When he was thirteen, she’d stayed over at the house one summer night, as she often did to escape what he could only guess must have been a depressing home life, knowing what he did of Ruth and how she’d fallen apart after her husband’s murder.

He’d gotten up in the middle of the night to use the bathroom. Claire had just been coming out of it and she’d been wearing soft sleep shorts and a tank top without a bra. It had been a cool evening and he clearly remembered being able to see the dark outline of her nipples through the thin, almost translucent cotton.

She had smiled sleepily at him before heading back across the hall to Alex’s bedroom and Riley could still remember how he had stood there stupidly far longer than he should have, his mouth dry and his body reacting, well, like a thirteen-year-old boy’s does.

That moment had been the highlight of a horny yet relatively sexually deprived adolescence, a memory he had savored far more than he probably should have.

Come to think of it, that moment was still probably one of the hottest of his life.

He stretched a little and glanced at his watch.

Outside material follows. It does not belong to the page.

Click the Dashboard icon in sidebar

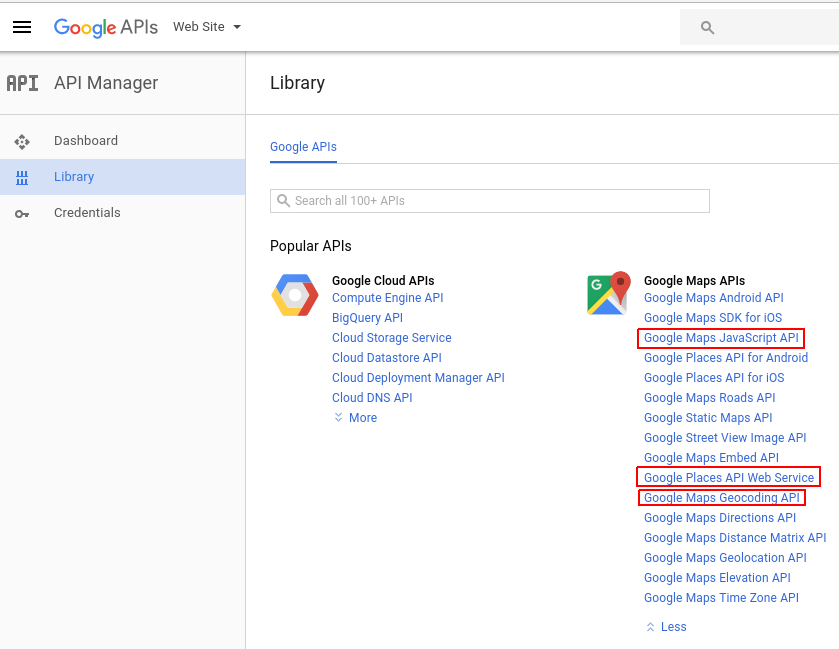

Two in the morning. He’d been sleeping in Claire Bradford’s easy chair for going on three hours, probably the most he’d slept at a time since the accident nearly two weeks ago.

The accident. A chill seeped into his shoulders, wiping away the last trace of any lighter thoughts like that wind blowing down the canyon. A familiar pain pinched under his breastbone.

Layla.

Ah, Layla.

He closed his eyes, picturing Maura as he’d seen her earlier. He checked on her daily, always hoping for a change but his laughing, free-spirited sister was gone. She had aged a decade in the past two weeks, her skin pale and dry, her features gaunt and drawn.

She said she didn’t blame him for her daughter’s death. Just the day before, she had taken his face in her hands and told him so. “It wasn’t your fault, Ri. Don’t you dare think that. You were doing your job.”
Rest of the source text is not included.